Immediate plans

This repo is home to a series of LSST-DESC projects aiming to quantify the impact of imperfect prior information on probabilistic redshift estimation. An outline of the baseline RAIL is illustrated here.

1. Golden Spike: Build the basic infrastructure for controlled experiments of forward-modeled photo-z posteriors

  • a rail.creation subpackage that can generate true photo-z posteriors and mock photometry.

  • a rail.estimation subpackage with a superclass for photo-z posterior estimation routines and at least one subclass template example implementing the trainZ (experimental control) algorithm.

  • a rail.evaluation subpackage that calculates at least the metrics from the PZ DC1 Paper for estimated photo-z posteriors relative to the true photo-z posteriors.
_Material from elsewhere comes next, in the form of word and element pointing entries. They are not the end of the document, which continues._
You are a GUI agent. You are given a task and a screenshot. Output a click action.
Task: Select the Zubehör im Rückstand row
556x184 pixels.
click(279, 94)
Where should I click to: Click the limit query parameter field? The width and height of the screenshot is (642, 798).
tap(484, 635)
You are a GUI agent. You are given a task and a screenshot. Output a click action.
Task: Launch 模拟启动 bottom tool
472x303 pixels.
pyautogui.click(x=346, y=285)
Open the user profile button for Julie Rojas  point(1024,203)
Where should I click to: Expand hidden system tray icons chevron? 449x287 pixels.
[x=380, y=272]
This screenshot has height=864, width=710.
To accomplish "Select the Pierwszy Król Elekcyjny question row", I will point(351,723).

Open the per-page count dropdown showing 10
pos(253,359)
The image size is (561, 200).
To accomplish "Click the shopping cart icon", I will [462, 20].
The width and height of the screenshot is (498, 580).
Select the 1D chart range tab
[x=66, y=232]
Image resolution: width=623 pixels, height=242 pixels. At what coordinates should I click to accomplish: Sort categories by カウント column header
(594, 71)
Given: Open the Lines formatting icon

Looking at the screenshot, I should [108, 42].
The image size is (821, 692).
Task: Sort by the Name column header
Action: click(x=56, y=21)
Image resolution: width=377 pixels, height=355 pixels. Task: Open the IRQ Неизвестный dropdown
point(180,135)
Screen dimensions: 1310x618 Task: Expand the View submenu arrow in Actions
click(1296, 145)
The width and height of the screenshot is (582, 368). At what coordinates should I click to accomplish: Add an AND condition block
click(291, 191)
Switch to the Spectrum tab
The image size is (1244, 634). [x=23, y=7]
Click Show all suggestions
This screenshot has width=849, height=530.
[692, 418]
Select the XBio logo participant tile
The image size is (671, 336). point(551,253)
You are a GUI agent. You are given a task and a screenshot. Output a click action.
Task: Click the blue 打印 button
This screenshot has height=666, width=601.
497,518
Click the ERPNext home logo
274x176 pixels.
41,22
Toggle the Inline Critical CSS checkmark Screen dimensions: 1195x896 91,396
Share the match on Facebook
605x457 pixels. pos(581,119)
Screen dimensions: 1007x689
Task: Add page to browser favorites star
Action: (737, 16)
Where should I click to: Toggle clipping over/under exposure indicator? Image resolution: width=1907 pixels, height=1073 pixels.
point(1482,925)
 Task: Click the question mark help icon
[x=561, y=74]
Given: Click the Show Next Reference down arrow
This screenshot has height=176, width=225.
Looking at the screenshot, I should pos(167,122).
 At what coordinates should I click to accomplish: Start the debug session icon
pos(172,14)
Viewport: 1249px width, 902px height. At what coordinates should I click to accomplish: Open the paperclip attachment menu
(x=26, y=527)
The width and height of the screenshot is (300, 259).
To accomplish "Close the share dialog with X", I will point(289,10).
  • documented scripts that demonstrate the use of RAIL in a DC1-like experiment on NERSC.

  • sufficient documentation for a v1.0 release.

  • an LSST-DESC Note presenting the RAIL infrastructure.

2. RAILroad: Quantify the impact of nonrepresentativity (imbalance and incompleteness) of a training set on estimated photo-z posteriors by multiple machine learning methods

  • parameter specifications for degrading an existing Creator to make an imperfect prior of the form of nonrepresentativity into the observed photometry.

  • at least two Estimator wrapped machine learning-based codes for estimating photo-z posteriors.

  • additional Evaluator metrics with feed-through access to the qp metrics.

  • end-to-end documented scripts that demonstrate a blinded experiment on NERSC.

  • an LSST-DESC paper presenting the results of the experiment.